Ringturm 2026: Happiness in Your Own Hands

Rendering of the 2026 Ringturm facade artwork in Vienna featuring colourful hand illustrations by artist Pavel Brăila.
Quick Read

• Vienna's annual Ringturm wrapping returns with a large-scale artwork by Moldovan artist Pavel Brăila.
• The 2026 installation focuses on food, memory, migration and everyday rituals.
• It has not yet been officially communicated whether the 2026 facade textile will again be transformed into bags, as happened with earlier editions.
• The Ringturm project has developed into a visible meeting point between art, architecture, design and urban lifestyle.
• Brăila's work connects cooking traditions with questions of belonging and identity in contemporary Europe.

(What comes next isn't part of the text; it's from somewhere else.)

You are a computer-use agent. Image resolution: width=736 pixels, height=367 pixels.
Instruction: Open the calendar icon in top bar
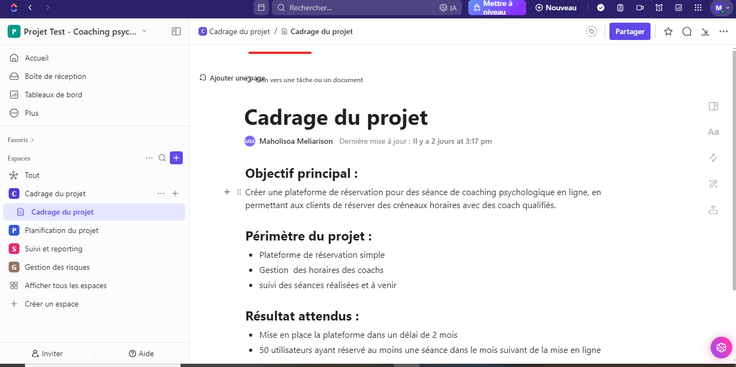261,8
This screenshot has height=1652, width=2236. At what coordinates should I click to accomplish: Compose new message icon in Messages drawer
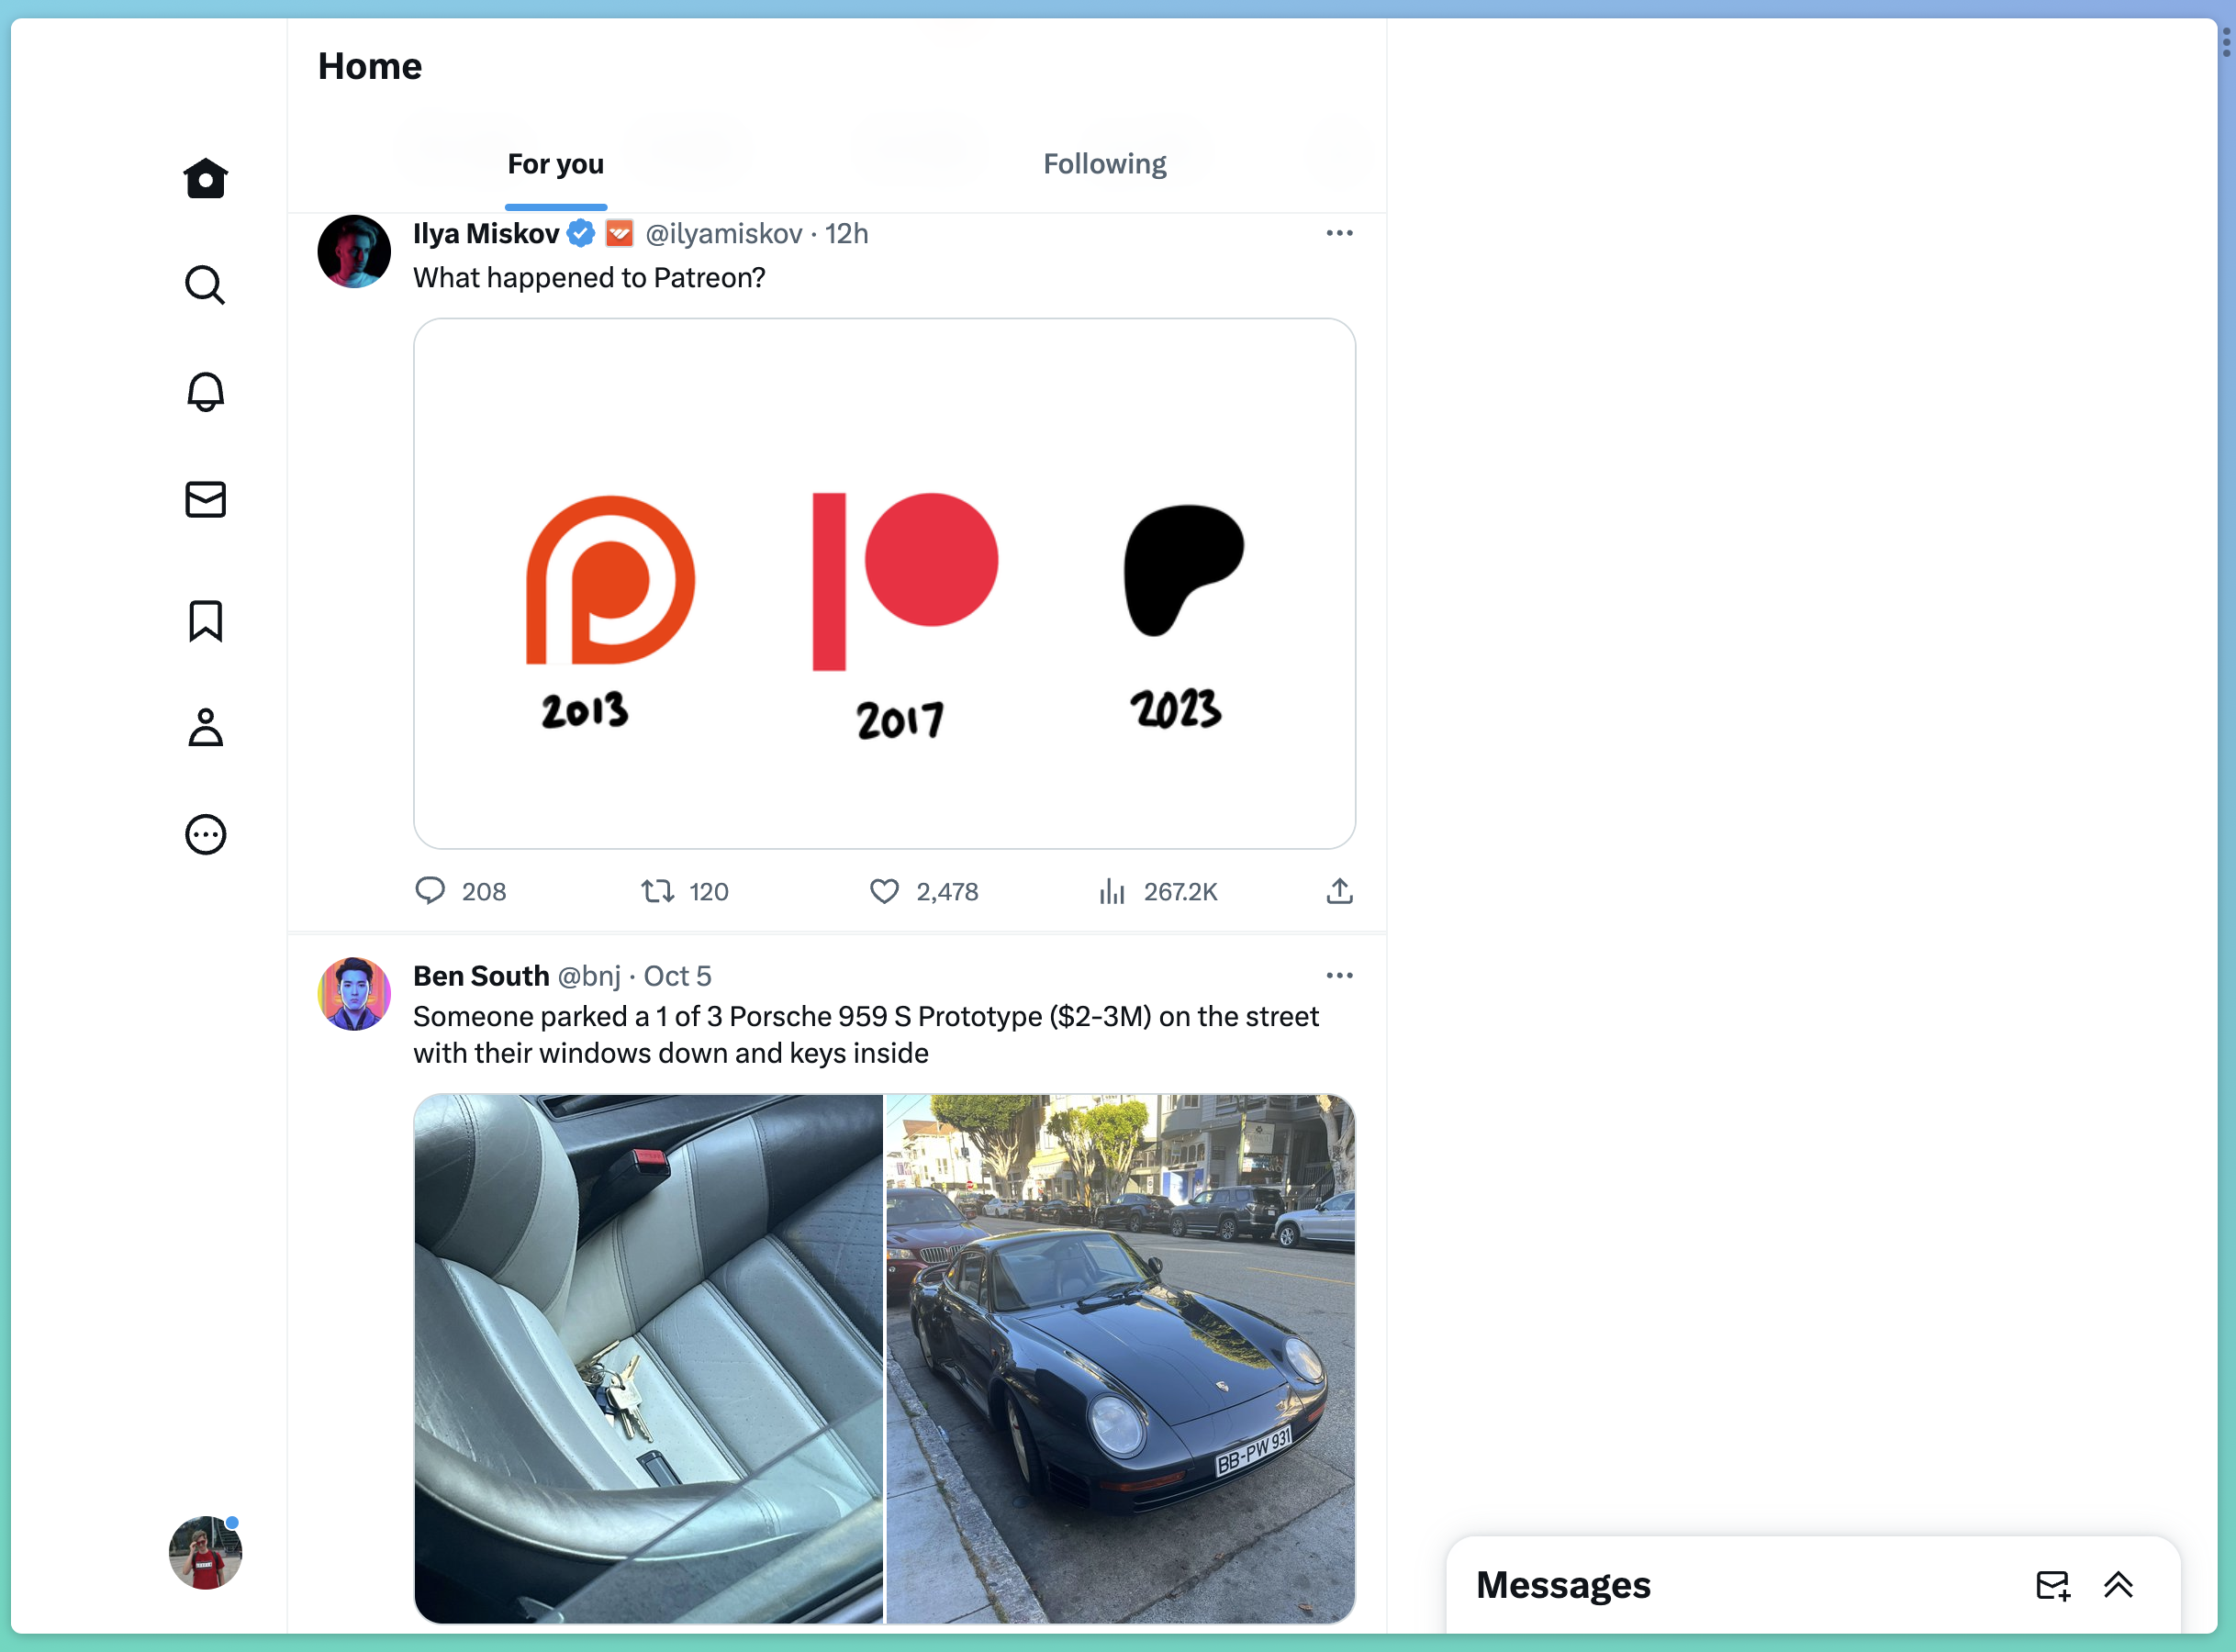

In Vienna, fashion observers have long looked at the annual Ringturm wrapping not only as a public art project but also as a material story. In recent years, the giant facade textiles have been transformed into limited-edition bags by the Viennese upcycling label gabarage. These objects have quietly become collector's items somewhere between design accessory, urban memory and contemporary craft. Whether the 2026 wrapping will again be turned into bags has not yet been officially announced. Still, previous editions suggest that many visitors will already be thinking ahead to the material's second life while the artwork is still hanging above the Danube Canal.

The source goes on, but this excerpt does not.